-------- AUSGEWÄHLTER TEXTAUSZUG --------
2. Unter Verweis auf das Urteil des Gerichtshofs der Europäischen Union (EuGH) vom 5. April 2016, Aranyosi und Căldăraru, C-404/15 und C-659/15 PPU, EU:C:2016:198, ersuchte die Generalstaatsanwaltschaft des Landes Schleswig-Holstein das Amtsgericht Urziceni am 10. November 2017 um eine genaue Beschreibung der Haftbedingungen, die den Beschwerdeführer in Rumänien erwarten würden, insbesondere mit Blick auf die Größe des Haftplatzes, die Dauer der täglichen Unterbringung in der Zelle sowie die Abtrennung sanitärer Einrichtungen.
3. In einer Stellungnahme vom 23. November 2017 stellten die rumänischen Behörden die im Fall der Auslieferung zu erwartenden Haftbedingungen dar. Die Nationalverwaltung der Justizvollzugsanstalten versichere insbesondere, dass der Beschwerdeführer die Strafe höchstwahrscheinlich in der Justizvollzugsanstalt Constanta - Poarta Alba oder in einer anderen Vollzugsanstalt verbüßen werde, wo ihm im Fall der Strafvollstreckung in einem halboffenen oder offenen Haftregime ein individueller Mindestraum von 2 m2 , einschließlich Bett und Möbel, zur Verfügung stehen werde.
-------- ERFASSTE DATEN --------
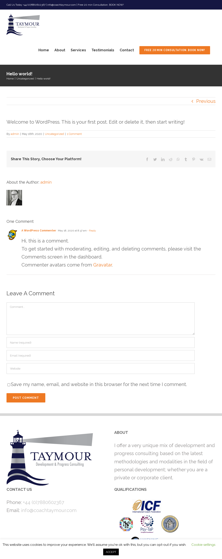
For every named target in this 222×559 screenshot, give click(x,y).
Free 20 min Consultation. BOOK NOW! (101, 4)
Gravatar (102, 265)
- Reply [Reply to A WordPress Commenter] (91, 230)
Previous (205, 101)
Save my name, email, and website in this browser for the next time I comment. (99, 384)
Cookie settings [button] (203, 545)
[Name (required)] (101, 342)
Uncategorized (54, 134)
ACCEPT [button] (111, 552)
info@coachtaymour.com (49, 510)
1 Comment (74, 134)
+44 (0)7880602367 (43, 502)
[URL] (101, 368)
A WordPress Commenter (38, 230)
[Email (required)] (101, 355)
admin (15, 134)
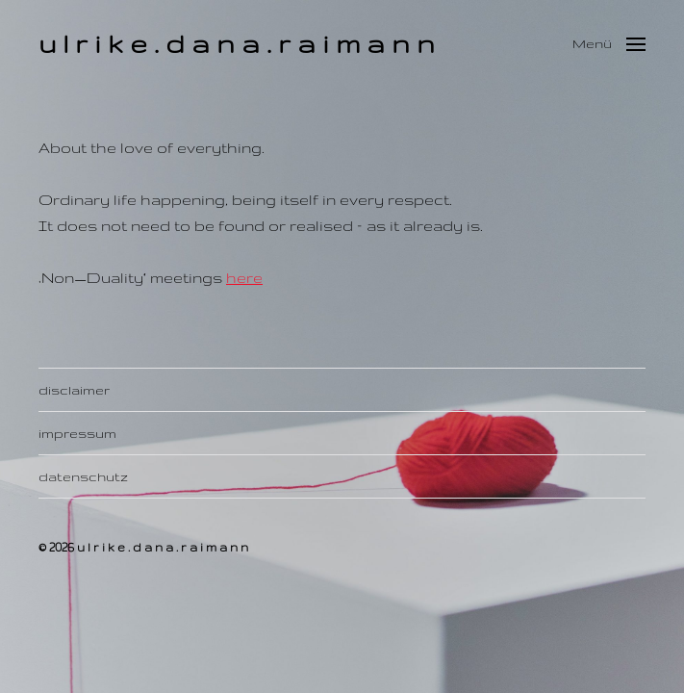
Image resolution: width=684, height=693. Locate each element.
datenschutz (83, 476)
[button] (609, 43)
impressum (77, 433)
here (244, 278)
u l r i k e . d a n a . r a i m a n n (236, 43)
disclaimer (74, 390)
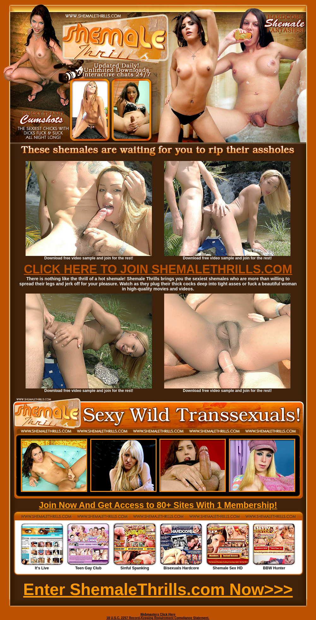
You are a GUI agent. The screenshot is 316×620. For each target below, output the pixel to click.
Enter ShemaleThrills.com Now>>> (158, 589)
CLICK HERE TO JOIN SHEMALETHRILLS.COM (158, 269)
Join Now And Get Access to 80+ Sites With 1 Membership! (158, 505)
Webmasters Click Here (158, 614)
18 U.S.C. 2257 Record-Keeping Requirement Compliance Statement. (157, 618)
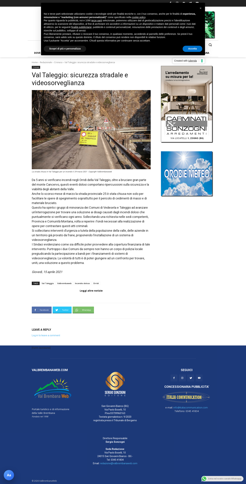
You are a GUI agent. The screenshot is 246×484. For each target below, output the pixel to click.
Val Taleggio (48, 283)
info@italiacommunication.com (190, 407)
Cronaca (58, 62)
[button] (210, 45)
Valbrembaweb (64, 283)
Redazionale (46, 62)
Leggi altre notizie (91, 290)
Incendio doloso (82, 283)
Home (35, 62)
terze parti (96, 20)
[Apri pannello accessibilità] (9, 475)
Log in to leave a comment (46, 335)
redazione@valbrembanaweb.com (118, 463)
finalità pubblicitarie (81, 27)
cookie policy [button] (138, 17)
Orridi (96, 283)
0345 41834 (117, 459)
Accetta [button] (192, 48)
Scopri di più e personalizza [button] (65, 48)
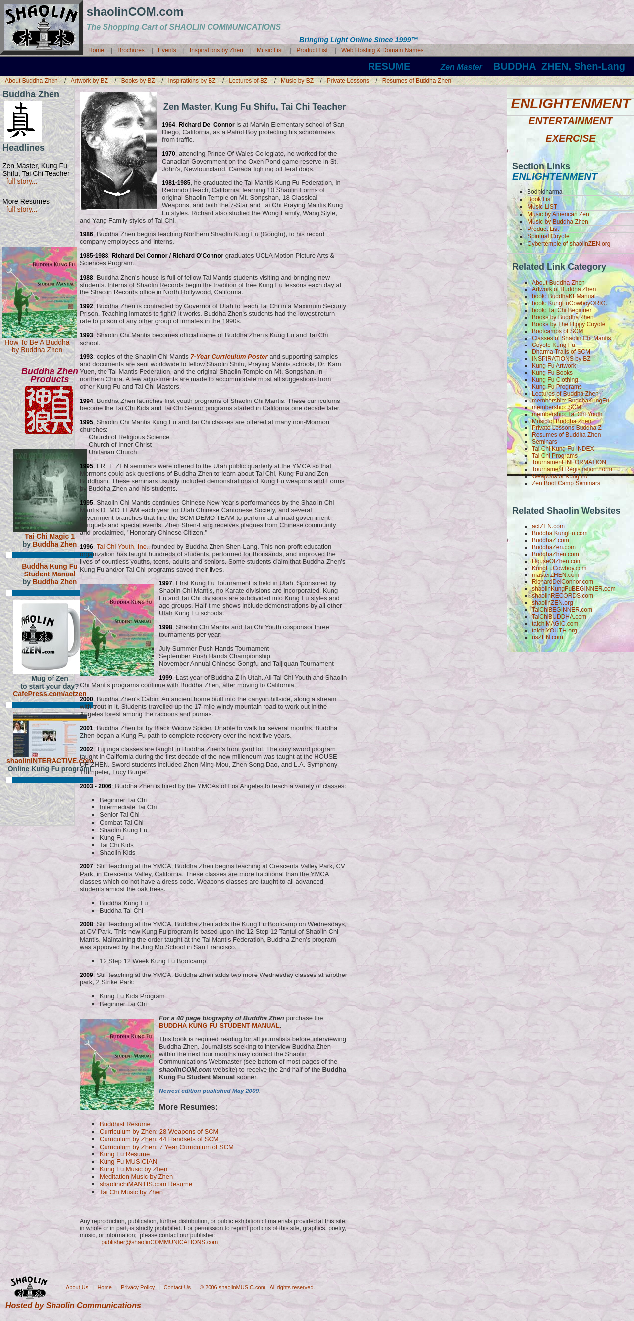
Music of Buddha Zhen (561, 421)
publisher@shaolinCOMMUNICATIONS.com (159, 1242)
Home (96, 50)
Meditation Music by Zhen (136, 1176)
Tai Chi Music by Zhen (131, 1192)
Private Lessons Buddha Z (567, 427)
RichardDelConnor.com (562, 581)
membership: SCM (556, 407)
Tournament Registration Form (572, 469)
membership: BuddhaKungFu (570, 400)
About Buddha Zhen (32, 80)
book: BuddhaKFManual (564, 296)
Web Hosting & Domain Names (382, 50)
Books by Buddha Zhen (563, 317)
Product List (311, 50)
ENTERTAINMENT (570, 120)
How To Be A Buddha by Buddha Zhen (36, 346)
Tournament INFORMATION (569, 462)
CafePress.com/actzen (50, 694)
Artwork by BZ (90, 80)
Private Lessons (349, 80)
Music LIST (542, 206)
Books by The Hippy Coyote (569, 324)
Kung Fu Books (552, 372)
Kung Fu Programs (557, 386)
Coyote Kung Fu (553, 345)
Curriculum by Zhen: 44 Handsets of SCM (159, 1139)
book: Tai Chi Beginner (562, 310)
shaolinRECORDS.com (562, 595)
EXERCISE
--------
**AUFGABEN:**
1. An welchem Datum ersuchte die Generalstaatsanwaltschaft des Landes Schleswig-Holstein laut dem Textauszug das Amtsgericht Urziceni um eine genaue Beschreibung der Haftbedingungen?
2. Aktualisieren Sie in den Einträgen die Zeilen von der Zeile mit "Image resolution: width=684, height=693." bis einschließlich der Zeile mit "CafePress.com/actzen (50, 694)", indem Sie "Tournament" durch "Turnier" ersetzen. Geben Sie nur diese Zeilen sonst unverändert wieder, und lassen Sie die Bilder weg.
Der Textauszug und die Einträge stehen in keinem Zusammenhang miteinander.

**ANTWORTÜBERSICHT:**
1. Am 10. November 2017.

2.
Image resolution: width=684, height=693. Locate each element.
datenschutz (83, 476)
[button] (609, 43)
impressum (77, 433)
here (244, 278)
u l r i k e . d a n a . r a i m a n n (236, 43)
disclaimer (74, 390)
You are a GUI agent. The screenshot is 316×620. For each target below, output the pixel to click.
Enter ShemaleThrills.com Now>>> (158, 589)
CLICK HERE TO JOIN SHEMALETHRILLS.COM (158, 269)
Join Now And Get Access to 80+ Sites With 1 Membership! (158, 505)
Webmasters Click Here (158, 614)
18 U.S.C. 2257 Record-Keeping Requirement Compliance Statement. (157, 618)
You are a GUI agent. The screenshot is 246×484. For each target below, output the pixel to click.
Val Taleggio (48, 283)
info@italiacommunication.com (190, 407)
Cronaca (58, 62)
[button] (210, 45)
Valbrembaweb (64, 283)
Redazionale (46, 62)
Leggi altre notizie (91, 290)
Incendio doloso (82, 283)
Home (35, 62)
terze parti (96, 20)
[Apri pannello accessibilità] (9, 475)
Log in to leave a comment (46, 335)
redazione@valbrembanaweb.com (118, 463)
finalità pubblicitarie (81, 27)
cookie policy [button] (138, 17)
Orridi (96, 283)
0345 41834 (117, 459)
Accetta [button] (192, 48)
Scopri di più e personalizza [button] (65, 48)
Music of Buddha Zhen (561, 421)
publisher@shaolinCOMMUNICATIONS.com (159, 1242)
Home (96, 50)
Meditation Music by Zhen (136, 1176)
Tai Chi Music by Zhen (131, 1192)
Private Lessons Buddha Z (567, 427)
RichardDelConnor.com (562, 581)
membership: SCM (556, 407)
Turnier Registration Form (572, 469)
membership: BuddhaKungFu (570, 400)
About Buddha Zhen (32, 80)
book: BuddhaKFManual (564, 296)
Web Hosting & Domain Names (382, 50)
Books by Buddha Zhen (563, 317)
Product List (311, 50)
ENTERTAINMENT (570, 120)
How To Be A Buddha by Buddha Zhen (36, 346)
Turnier INFORMATION (569, 462)
CafePress.com/actzen (50, 694)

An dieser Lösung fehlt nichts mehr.